Vers les cuves de la Soboa à Dakar ?

La bière a été embouteillée pour la première fois en septembre 1977 par un maître brasseur allemand travaillant pour le groupe Brauhaase, qui a construit l’usine et élaboré la recette : une lager de qualité, légère, pur malt. Les pionniers racontent qu’elle a été exportée jusqu’en Californie. Trente ans plus tard, les Allemands veulent mettre un terme à leurs activités en Afrique et mettent en vente un lot de trois brasseries : la très convoitée SIAC-Isenbeck au Cameroun, International Breweries au Nigeria et les modestes Banjul Breweries en Gambie. Une aubaine pour Castel, deuxième producteur de bières et boissons gazeuses sur le continent. Propriétaire depuis 2008, le groupe français investit et développe l’activité.

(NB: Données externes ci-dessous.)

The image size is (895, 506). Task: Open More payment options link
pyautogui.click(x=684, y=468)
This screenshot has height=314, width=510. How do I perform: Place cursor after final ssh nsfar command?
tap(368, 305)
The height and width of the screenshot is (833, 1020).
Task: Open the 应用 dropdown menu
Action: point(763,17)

Il distribue ses marques de boissons gazeuses, promeut sa Castel Beer, préserve la recette de la Julbrew et maintient les franchises historiques comme l’irlandaise Guinness. « Puis on est allé dans un bar où le reggae à fond la caisse nous faisait boire de la Guinness », chantait le Français Pierre Vassiliu, en 1981, sur son titre « Banjul ». La marque n’est pas dissoute pour autant. La Julbrew pourrait être brassée à Dakar, dans les cuves de la Société des brasseries de l’Ouest africain (Soboa), également propriété de Castel. Ou renaître grâce à de nouveaux investisseurs. Des entrepreneurs locaux ont déjà fait le tour du propriétaire pour évaluer la valeur du bien. « Il y a une vraie place pour une industrie de la boisson dans ce pays », veut croire un cadre de Banjul Breweries. Dans l’usine vide au toit recouvert de poussière, un tableau blanc témoigne du calendrier de production. La dernière bière brassée dans ses cuves, le 26 mars, fut noire et opaque : une Guinness, pour une fois, un peu trop amère.